Sometimes The Scariest Things Are Just 'Monsters In The Closet'

by Jaclyn Gallo
Updated: 
Originally Published: 
Sometimes The Scariest Things Are Just 'Monsters In The Closet'
Jack Hollingsworth/Getty

It was a little over two weeks ago on a perfect blue sky day that I realized just how deeply the current pandemic and required social isolation has affected me. How deeply it’s affecting my ability to parent, to communicate, to accurately take the temperature of my mental health and energetic body.

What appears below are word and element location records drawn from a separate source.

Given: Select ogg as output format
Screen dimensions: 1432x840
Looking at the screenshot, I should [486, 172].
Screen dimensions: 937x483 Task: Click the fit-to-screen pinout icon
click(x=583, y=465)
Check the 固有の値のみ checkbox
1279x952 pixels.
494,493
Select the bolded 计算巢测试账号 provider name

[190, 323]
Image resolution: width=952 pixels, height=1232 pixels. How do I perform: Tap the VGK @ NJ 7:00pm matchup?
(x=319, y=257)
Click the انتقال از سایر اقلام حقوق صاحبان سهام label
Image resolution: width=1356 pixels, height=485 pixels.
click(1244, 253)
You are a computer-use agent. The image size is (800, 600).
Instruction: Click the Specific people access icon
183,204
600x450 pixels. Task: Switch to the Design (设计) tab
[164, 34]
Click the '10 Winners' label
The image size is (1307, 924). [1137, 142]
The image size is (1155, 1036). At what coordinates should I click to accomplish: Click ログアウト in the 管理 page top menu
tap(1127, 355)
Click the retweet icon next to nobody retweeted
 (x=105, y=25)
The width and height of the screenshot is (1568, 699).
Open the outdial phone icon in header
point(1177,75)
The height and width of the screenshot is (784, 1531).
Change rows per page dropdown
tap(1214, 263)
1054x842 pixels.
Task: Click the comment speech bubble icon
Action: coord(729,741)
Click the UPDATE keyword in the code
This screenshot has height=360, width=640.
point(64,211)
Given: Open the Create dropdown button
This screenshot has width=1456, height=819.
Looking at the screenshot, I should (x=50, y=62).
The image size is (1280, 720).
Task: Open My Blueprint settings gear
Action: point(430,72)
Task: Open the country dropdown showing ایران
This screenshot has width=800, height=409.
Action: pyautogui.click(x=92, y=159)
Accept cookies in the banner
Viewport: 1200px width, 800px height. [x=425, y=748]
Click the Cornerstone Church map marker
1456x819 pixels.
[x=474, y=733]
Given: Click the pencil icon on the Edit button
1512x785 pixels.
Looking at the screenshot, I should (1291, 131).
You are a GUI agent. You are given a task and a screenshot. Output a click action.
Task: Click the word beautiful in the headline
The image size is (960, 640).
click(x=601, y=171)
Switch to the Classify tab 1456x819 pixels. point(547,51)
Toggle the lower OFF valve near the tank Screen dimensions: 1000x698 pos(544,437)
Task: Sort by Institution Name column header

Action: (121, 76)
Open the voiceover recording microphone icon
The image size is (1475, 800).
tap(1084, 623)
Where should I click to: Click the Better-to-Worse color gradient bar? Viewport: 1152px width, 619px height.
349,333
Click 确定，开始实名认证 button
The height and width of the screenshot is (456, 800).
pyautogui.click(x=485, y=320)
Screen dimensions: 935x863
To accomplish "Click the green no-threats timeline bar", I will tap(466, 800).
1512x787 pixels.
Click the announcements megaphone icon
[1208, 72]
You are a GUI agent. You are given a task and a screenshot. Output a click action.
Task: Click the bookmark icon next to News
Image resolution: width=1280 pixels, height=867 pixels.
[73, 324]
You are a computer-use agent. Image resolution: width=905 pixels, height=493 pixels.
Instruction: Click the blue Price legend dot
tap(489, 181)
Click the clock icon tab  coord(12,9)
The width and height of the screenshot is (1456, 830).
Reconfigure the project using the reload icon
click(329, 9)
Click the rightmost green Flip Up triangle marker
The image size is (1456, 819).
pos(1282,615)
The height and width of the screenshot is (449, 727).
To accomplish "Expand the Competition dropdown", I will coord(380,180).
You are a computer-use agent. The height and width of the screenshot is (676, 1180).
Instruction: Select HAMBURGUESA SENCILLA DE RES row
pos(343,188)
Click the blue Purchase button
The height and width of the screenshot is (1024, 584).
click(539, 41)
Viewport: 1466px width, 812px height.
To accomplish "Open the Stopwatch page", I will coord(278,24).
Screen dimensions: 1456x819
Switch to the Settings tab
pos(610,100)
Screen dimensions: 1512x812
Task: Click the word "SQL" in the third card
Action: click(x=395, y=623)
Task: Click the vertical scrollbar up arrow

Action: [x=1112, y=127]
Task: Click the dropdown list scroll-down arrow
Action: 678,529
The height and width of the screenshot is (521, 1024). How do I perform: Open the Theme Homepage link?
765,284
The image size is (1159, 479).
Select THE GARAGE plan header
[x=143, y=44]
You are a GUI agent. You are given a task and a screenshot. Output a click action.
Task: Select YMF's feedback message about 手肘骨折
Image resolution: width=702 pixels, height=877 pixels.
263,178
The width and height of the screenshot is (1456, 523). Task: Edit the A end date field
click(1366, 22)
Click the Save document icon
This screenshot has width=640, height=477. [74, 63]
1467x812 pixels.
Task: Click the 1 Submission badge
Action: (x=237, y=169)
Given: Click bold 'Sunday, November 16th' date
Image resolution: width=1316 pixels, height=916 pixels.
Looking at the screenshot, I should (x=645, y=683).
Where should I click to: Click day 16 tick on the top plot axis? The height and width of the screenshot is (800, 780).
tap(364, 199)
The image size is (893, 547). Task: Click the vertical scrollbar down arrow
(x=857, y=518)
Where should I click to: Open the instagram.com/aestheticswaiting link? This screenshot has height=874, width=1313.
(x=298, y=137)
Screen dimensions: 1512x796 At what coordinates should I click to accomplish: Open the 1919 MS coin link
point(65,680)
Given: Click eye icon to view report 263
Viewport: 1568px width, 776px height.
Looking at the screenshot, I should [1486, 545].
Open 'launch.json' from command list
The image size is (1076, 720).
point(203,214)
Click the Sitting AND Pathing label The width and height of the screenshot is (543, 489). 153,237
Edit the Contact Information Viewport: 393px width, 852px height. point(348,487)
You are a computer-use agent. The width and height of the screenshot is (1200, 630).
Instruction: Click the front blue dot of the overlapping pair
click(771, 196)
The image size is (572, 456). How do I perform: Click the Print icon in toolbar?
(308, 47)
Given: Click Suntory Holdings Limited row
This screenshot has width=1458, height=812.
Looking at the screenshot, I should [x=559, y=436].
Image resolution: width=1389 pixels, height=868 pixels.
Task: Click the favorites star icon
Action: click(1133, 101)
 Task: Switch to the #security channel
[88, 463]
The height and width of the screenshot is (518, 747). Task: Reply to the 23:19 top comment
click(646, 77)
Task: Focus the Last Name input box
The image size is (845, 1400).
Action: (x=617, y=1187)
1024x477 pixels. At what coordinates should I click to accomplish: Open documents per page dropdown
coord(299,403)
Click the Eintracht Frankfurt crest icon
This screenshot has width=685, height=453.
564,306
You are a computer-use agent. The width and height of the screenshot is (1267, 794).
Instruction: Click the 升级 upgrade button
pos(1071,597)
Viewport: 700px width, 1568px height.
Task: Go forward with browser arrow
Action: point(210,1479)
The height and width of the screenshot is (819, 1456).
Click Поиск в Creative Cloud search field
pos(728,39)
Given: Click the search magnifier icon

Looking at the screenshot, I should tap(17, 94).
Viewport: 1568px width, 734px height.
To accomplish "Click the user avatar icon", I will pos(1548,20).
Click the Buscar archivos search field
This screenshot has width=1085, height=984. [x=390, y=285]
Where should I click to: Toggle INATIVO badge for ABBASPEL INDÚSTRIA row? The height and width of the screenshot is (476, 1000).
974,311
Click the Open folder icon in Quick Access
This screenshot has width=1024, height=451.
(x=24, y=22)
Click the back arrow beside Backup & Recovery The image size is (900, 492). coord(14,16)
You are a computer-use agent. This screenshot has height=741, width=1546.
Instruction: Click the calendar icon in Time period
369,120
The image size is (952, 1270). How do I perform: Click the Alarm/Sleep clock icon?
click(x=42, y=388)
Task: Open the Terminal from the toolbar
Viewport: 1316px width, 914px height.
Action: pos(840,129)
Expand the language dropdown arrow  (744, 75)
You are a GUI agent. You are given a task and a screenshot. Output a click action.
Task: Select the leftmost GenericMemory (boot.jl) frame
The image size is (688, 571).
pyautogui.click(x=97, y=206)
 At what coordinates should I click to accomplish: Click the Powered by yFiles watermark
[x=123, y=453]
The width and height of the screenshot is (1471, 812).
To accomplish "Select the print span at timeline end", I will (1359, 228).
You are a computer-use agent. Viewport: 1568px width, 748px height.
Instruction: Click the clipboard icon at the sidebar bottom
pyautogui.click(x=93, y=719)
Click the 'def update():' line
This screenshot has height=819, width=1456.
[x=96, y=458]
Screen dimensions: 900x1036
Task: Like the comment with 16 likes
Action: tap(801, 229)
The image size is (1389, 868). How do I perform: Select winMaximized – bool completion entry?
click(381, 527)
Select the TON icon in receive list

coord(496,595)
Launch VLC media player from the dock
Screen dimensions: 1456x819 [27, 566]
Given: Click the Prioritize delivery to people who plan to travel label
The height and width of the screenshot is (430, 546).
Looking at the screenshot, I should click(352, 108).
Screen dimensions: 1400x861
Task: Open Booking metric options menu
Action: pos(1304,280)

If you were to label my parenting style, you would say I was just shy of a full-on free range parent. We let our children explore. In fact, we live in coastal Maine specifically so our kids can have freedom to explore. They are strong, physically capable, curious little people. So the fact that we were climbing over, under, and around rocks along the water was not unusual. In fact, everyone was feeling pretty good. In our house these days, our moods are deeply connected to our ability to get outdoors. So by all accounts, with the warmth and blue sky and the fact that we were all together as a family, we were on our way to the perfect family day.

As my two-and-a-half-year-old son climbed and explored, I could tell that my usual ability to tolerate safe risk wasn’t quite there, but I swallowed the urge to stifle his exploration. As his attention shifted to another area and he began to climb down from where he was, I found myself both screaming in fear and completely unable to move. Screaming at the top of my lungs, from a deep deep place of terror. From where I stood, all I could see was peril. I truly saw him falling over the edge of this cliff we’d been exploring into the ocean. My husband, with a wary eye on me, tended to our son. He made sure he was completely safe and then asked me to walk over and look at the spot where he was just climbing. There was no cliff. There was no peril. The rock was about six inches high.

I felt my breath quickening and my throat tightening. Tears started to stream down my face. I cried hard and let the tears fall until I could breathe again.

It’s taken me so long to share this experience because I’ve been reflecting on it almost daily in an effort to understand just how I could have been so activated yet so unaware of the state of my nervous system. The answer? Trauma. My dear friend, Elizabeth MacInnes, shared recently that anything that makes us feel unsafe in our bodies can be interpreted in our bodies and minds as traumatic.

I think I am struggling most with the knowledge that I am not coping as well as I thought and that my perception of reality is somewhat altered. Seeing danger where there is none is clearly an indicator that I am operating with my sympathetic nervous system — the part of our body that is responsible for responding to dangerous situations with a flood of stress hormones — in hyperdrive.

I know I’m not the only parent right now who is walking through their day and seeing danger where there is none. The amount of space-holding we are doing for our families right now is untenable. We simply can not function as everything to everyone. Clearly it’s not working for me. I’ve begun to view the current public health crisis as tensional stress — the same forces at play during an earthquake. The uncertainty of our situation is at a foundational level, and it’s adding immense stress to areas of our lives that may have already been challenging — to our fault lines, if you will.

There has to be space to fall apart. To release the tension. Otherwise the result is a total breakdown, an earthquake that rocks you to your core.

So I’m offering you this story as permission. To not be okay. To fall apart. To cry until you can breathe again. And, to be gentle with yourself when the danger you saw turned out to be more of a monster in the closet than a real life threat.